### [Exercise brief]
The data that follows is to be given again, exactly as written.

### [Extracted records]
────────────────────────────────────────

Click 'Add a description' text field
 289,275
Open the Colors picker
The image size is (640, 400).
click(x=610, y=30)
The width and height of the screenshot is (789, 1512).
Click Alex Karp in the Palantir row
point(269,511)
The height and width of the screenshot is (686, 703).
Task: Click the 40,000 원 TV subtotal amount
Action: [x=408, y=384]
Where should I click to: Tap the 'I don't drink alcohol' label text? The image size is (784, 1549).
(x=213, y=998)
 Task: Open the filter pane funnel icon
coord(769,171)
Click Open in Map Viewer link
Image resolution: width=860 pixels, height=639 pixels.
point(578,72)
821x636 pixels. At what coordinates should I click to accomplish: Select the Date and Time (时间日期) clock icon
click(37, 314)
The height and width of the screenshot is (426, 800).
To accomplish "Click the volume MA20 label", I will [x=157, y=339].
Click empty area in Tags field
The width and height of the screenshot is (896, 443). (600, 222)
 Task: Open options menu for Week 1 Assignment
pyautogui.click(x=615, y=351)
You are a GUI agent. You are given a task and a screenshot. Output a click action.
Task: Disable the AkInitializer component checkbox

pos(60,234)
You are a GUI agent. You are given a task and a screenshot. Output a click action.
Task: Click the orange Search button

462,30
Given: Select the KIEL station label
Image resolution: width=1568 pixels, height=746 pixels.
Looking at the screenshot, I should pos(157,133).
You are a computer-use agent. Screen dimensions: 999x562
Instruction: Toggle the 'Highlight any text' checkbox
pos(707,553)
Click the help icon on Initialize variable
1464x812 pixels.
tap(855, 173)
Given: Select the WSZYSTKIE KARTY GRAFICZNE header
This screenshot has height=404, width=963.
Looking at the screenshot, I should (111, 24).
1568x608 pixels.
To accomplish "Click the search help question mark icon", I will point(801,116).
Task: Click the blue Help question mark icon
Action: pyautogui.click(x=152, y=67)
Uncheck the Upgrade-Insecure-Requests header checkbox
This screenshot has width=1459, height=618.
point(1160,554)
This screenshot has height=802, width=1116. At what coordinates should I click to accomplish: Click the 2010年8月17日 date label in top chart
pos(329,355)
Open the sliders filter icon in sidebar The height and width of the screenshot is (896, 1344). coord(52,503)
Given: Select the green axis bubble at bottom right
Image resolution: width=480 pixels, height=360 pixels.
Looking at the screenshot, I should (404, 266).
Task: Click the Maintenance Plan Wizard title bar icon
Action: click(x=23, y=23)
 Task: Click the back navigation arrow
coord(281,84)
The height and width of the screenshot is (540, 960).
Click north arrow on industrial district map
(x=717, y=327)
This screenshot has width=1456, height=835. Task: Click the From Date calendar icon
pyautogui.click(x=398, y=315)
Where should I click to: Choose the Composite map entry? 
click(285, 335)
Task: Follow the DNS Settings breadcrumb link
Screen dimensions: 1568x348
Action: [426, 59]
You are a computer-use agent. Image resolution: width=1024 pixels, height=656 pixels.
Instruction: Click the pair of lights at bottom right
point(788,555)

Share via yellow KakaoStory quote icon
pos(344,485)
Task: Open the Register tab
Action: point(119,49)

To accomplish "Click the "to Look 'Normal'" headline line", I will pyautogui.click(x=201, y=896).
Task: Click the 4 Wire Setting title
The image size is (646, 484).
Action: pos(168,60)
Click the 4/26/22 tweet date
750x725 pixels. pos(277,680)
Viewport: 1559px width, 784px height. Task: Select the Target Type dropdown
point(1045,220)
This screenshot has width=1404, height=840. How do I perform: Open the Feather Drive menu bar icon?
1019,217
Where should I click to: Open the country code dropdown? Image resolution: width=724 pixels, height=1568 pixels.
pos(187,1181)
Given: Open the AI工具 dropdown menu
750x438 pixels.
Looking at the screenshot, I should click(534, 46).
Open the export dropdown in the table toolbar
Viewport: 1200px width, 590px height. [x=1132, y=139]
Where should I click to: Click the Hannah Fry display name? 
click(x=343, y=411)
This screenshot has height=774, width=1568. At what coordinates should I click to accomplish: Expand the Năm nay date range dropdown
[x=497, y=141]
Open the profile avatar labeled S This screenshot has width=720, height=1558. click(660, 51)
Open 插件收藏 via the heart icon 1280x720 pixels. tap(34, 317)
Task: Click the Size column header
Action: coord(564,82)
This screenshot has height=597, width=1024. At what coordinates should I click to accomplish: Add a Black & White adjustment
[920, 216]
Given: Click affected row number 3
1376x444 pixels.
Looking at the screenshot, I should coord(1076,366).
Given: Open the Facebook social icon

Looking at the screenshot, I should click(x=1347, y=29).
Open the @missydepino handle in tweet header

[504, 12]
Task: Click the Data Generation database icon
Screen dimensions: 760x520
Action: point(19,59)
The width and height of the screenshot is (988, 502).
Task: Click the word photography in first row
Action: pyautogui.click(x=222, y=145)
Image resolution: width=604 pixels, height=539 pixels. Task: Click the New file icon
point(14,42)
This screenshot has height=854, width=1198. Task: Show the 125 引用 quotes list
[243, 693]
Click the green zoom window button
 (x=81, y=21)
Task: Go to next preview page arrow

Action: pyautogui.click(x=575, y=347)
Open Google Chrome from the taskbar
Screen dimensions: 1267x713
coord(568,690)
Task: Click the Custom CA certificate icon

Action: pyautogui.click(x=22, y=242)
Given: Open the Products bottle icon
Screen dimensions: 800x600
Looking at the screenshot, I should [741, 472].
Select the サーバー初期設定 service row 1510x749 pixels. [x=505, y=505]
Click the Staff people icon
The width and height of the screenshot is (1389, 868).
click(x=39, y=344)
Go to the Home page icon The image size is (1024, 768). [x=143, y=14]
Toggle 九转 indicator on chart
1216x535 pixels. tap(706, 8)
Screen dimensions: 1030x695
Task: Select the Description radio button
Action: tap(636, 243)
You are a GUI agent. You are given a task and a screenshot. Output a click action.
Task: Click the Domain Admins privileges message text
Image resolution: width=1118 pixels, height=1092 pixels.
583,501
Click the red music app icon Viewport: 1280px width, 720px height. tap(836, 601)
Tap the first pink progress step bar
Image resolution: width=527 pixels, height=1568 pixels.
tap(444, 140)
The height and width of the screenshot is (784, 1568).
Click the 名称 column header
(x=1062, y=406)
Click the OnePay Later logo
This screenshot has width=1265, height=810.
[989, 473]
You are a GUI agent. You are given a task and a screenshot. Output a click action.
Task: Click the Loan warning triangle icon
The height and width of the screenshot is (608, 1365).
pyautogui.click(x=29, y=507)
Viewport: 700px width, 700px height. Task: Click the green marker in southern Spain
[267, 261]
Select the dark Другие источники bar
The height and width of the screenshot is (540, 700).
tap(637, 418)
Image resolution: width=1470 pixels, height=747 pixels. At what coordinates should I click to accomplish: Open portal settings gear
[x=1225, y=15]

────────────────────────────────────────

### [Answer section]
Click 'Add a description' text field
 289,275
Open the Colors picker
The image size is (640, 400).
click(x=610, y=30)
The width and height of the screenshot is (789, 1512).
Click Alex Karp in the Palantir row
point(269,511)
The height and width of the screenshot is (686, 703).
Task: Click the 40,000 원 TV subtotal amount
Action: [x=408, y=384]
Where should I click to: Tap the 'I don't drink alcohol' label text? The image size is (784, 1549).
(x=213, y=998)
 Task: Open the filter pane funnel icon
coord(769,171)
Click Open in Map Viewer link
Image resolution: width=860 pixels, height=639 pixels.
point(578,72)
821x636 pixels. At what coordinates should I click to accomplish: Select the Date and Time (时间日期) clock icon
click(37, 314)
The height and width of the screenshot is (426, 800).
To accomplish "Click the volume MA20 label", I will [x=157, y=339].
Click empty area in Tags field
The width and height of the screenshot is (896, 443). (600, 222)
 Task: Open options menu for Week 1 Assignment
pyautogui.click(x=615, y=351)
You are a GUI agent. You are given a task and a screenshot. Output a click action.
Task: Disable the AkInitializer component checkbox

pos(60,234)
You are a GUI agent. You are given a task and a screenshot. Output a click action.
Task: Click the orange Search button

462,30
Given: Select the KIEL station label
Image resolution: width=1568 pixels, height=746 pixels.
Looking at the screenshot, I should pos(157,133).
You are a computer-use agent. Screen dimensions: 999x562
Instruction: Toggle the 'Highlight any text' checkbox
pos(707,553)
Click the help icon on Initialize variable
1464x812 pixels.
tap(855, 173)
Given: Select the WSZYSTKIE KARTY GRAFICZNE header
This screenshot has height=404, width=963.
Looking at the screenshot, I should (111, 24).
1568x608 pixels.
To accomplish "Click the search help question mark icon", I will point(801,116).
Task: Click the blue Help question mark icon
Action: pyautogui.click(x=152, y=67)
Uncheck the Upgrade-Insecure-Requests header checkbox
This screenshot has width=1459, height=618.
point(1160,554)
This screenshot has height=802, width=1116. At what coordinates should I click to accomplish: Click the 2010年8月17日 date label in top chart
pos(329,355)
Open the sliders filter icon in sidebar The height and width of the screenshot is (896, 1344). coord(52,503)
Given: Select the green axis bubble at bottom right
Image resolution: width=480 pixels, height=360 pixels.
Looking at the screenshot, I should (404, 266).
Task: Click the Maintenance Plan Wizard title bar icon
Action: click(x=23, y=23)
 Task: Click the back navigation arrow
coord(281,84)
The height and width of the screenshot is (540, 960).
Click north arrow on industrial district map
(x=717, y=327)
This screenshot has width=1456, height=835. Task: Click the From Date calendar icon
pyautogui.click(x=398, y=315)
Where should I click to: Choose the Composite map entry? 
click(285, 335)
Task: Follow the DNS Settings breadcrumb link
Screen dimensions: 1568x348
Action: [426, 59]
You are a computer-use agent. Image resolution: width=1024 pixels, height=656 pixels.
Instruction: Click the pair of lights at bottom right
point(788,555)

Share via yellow KakaoStory quote icon
pos(344,485)
Task: Open the Register tab
Action: point(119,49)

To accomplish "Click the "to Look 'Normal'" headline line", I will pyautogui.click(x=201, y=896).
Task: Click the 4 Wire Setting title
The image size is (646, 484).
Action: pos(168,60)
Click the 4/26/22 tweet date
750x725 pixels. pos(277,680)
Viewport: 1559px width, 784px height. Task: Select the Target Type dropdown
point(1045,220)
This screenshot has width=1404, height=840. How do I perform: Open the Feather Drive menu bar icon?
1019,217
Where should I click to: Open the country code dropdown? Image resolution: width=724 pixels, height=1568 pixels.
pos(187,1181)
Given: Open the AI工具 dropdown menu
750x438 pixels.
Looking at the screenshot, I should click(534, 46).
Open the export dropdown in the table toolbar
Viewport: 1200px width, 590px height. [x=1132, y=139]
Where should I click to: Click the Hannah Fry display name? 
click(x=343, y=411)
This screenshot has height=774, width=1568. At what coordinates should I click to accomplish: Expand the Năm nay date range dropdown
[x=497, y=141]
Open the profile avatar labeled S This screenshot has width=720, height=1558. click(660, 51)
Open 插件收藏 via the heart icon 1280x720 pixels. tap(34, 317)
Task: Click the Size column header
Action: coord(564,82)
This screenshot has height=597, width=1024. At what coordinates should I click to accomplish: Add a Black & White adjustment
[920, 216]
Given: Click affected row number 3
1376x444 pixels.
Looking at the screenshot, I should coord(1076,366).
Given: Open the Facebook social icon

Looking at the screenshot, I should click(x=1347, y=29).
Open the @missydepino handle in tweet header

[504, 12]
Task: Click the Data Generation database icon
Screen dimensions: 760x520
Action: point(19,59)
The width and height of the screenshot is (988, 502).
Task: Click the word photography in first row
Action: pyautogui.click(x=222, y=145)
Image resolution: width=604 pixels, height=539 pixels. Task: Click the New file icon
point(14,42)
This screenshot has height=854, width=1198. Task: Show the 125 引用 quotes list
[243, 693]
Click the green zoom window button
 (x=81, y=21)
Task: Go to next preview page arrow

Action: pyautogui.click(x=575, y=347)
Open Google Chrome from the taskbar
Screen dimensions: 1267x713
coord(568,690)
Task: Click the Custom CA certificate icon

Action: pyautogui.click(x=22, y=242)
Given: Open the Products bottle icon
Screen dimensions: 800x600
Looking at the screenshot, I should [741, 472].
Select the サーバー初期設定 service row 1510x749 pixels. [x=505, y=505]
Click the Staff people icon
The width and height of the screenshot is (1389, 868).
click(x=39, y=344)
Go to the Home page icon The image size is (1024, 768). [x=143, y=14]
Toggle 九转 indicator on chart
1216x535 pixels. tap(706, 8)
Screen dimensions: 1030x695
Task: Select the Description radio button
Action: tap(636, 243)
You are a GUI agent. You are given a task and a screenshot. Output a click action.
Task: Click the Domain Admins privileges message text
Image resolution: width=1118 pixels, height=1092 pixels.
583,501
Click the red music app icon Viewport: 1280px width, 720px height. tap(836, 601)
Tap the first pink progress step bar
Image resolution: width=527 pixels, height=1568 pixels.
tap(444, 140)
The height and width of the screenshot is (784, 1568).
Click the 名称 column header
(x=1062, y=406)
Click the OnePay Later logo
This screenshot has width=1265, height=810.
[989, 473]
You are a GUI agent. You are given a task and a screenshot. Output a click action.
Task: Click the Loan warning triangle icon
The height and width of the screenshot is (608, 1365).
pyautogui.click(x=29, y=507)
Viewport: 700px width, 700px height. Task: Click the green marker in southern Spain
[267, 261]
Select the dark Другие источники bar
The height and width of the screenshot is (540, 700).
tap(637, 418)
Image resolution: width=1470 pixels, height=747 pixels. At what coordinates should I click to accomplish: Open portal settings gear
[x=1225, y=15]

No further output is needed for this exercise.